From the line containing "You are a computer-use" through the end of the items, reproduce each line with "Uncheck" substituted by "Deselect" and all other text unchanged. Omit the pictures from the output.

■ ■ ■ ■ ■ ■ ■

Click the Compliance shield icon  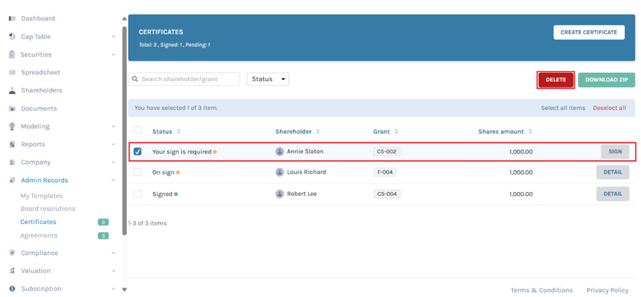tap(12, 253)
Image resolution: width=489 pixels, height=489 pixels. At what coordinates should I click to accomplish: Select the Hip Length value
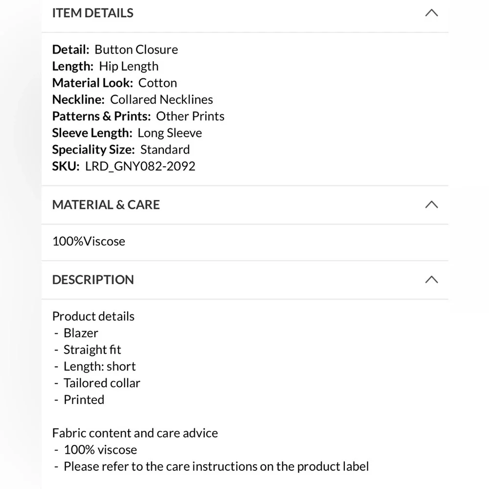tap(129, 67)
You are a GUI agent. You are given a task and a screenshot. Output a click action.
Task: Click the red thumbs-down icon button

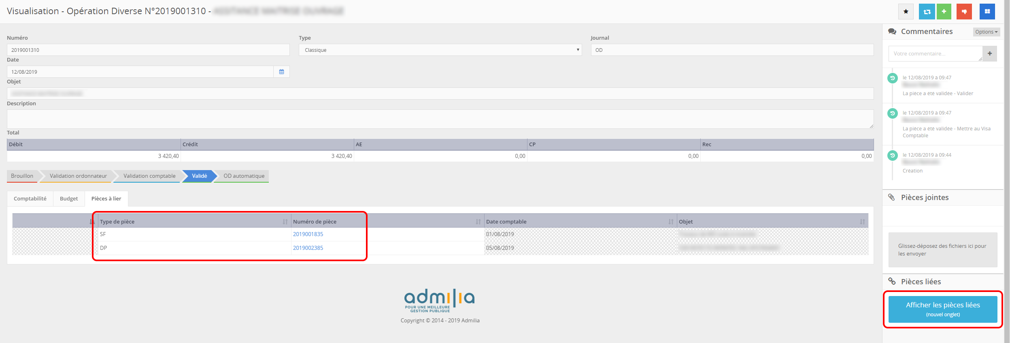[x=964, y=12]
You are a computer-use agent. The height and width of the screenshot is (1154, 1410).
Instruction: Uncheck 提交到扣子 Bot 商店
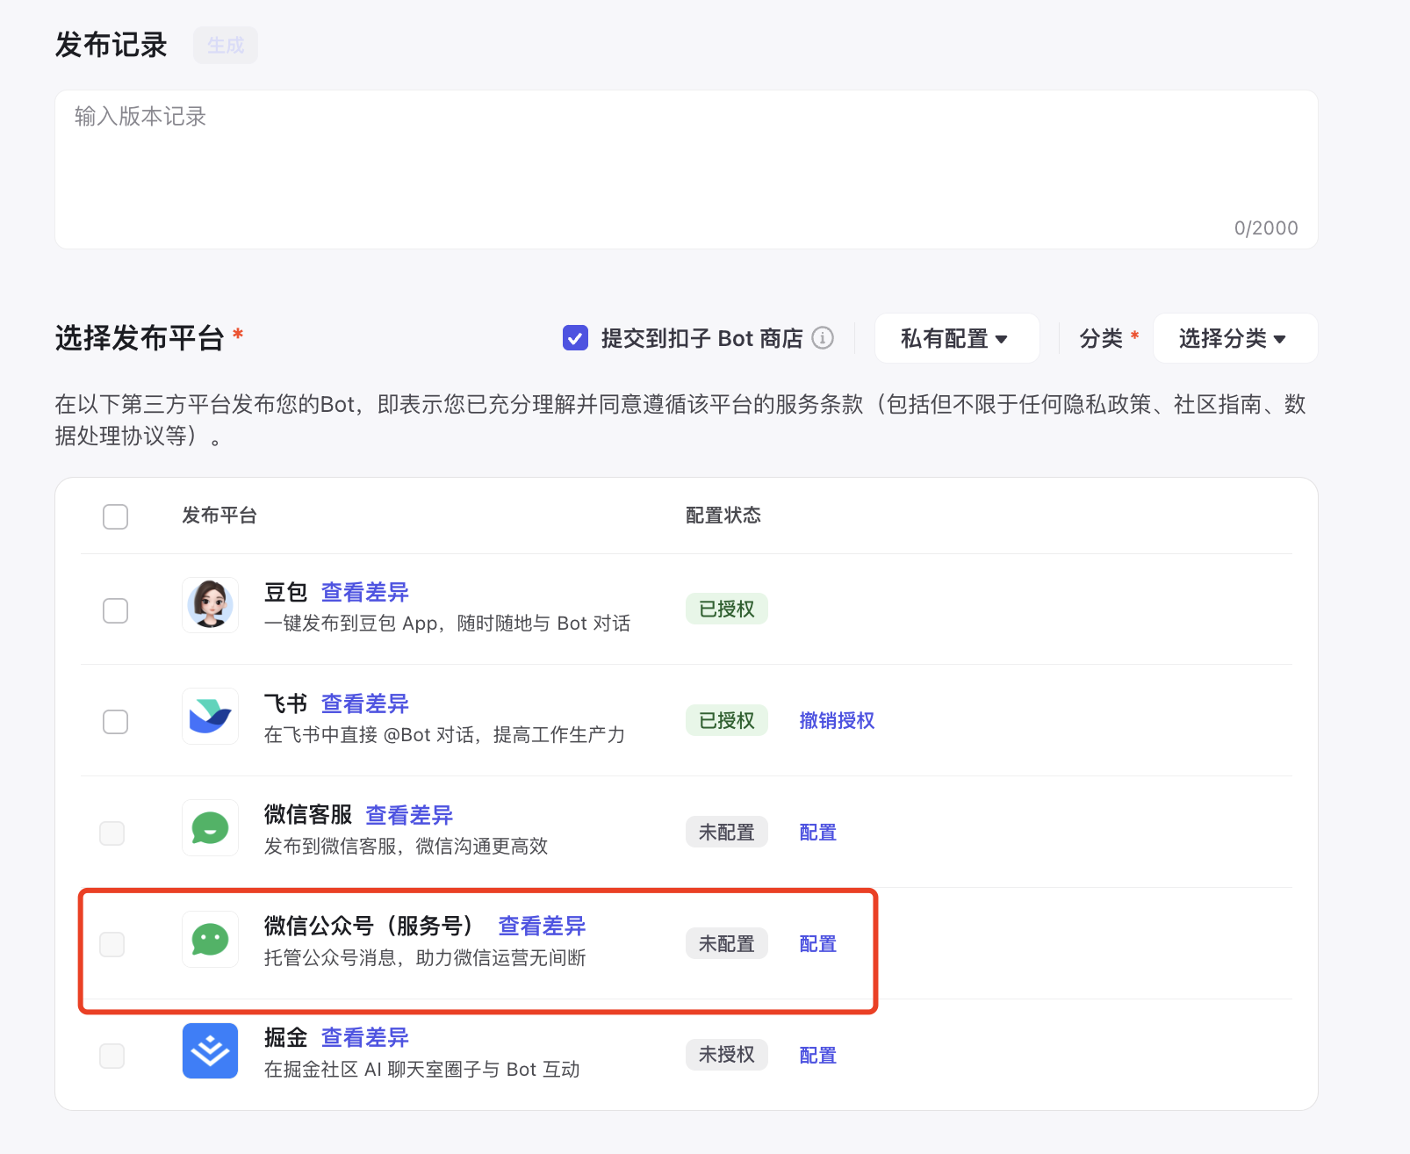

■ ■ ■ ■ ■ ■ ■

* _SOLUTION TO THE PROBLEM_
You are a computer-use agent. The height and width of the screenshot is (1154, 1410).
Instruction: Deselect 提交到扣子 Bot 商店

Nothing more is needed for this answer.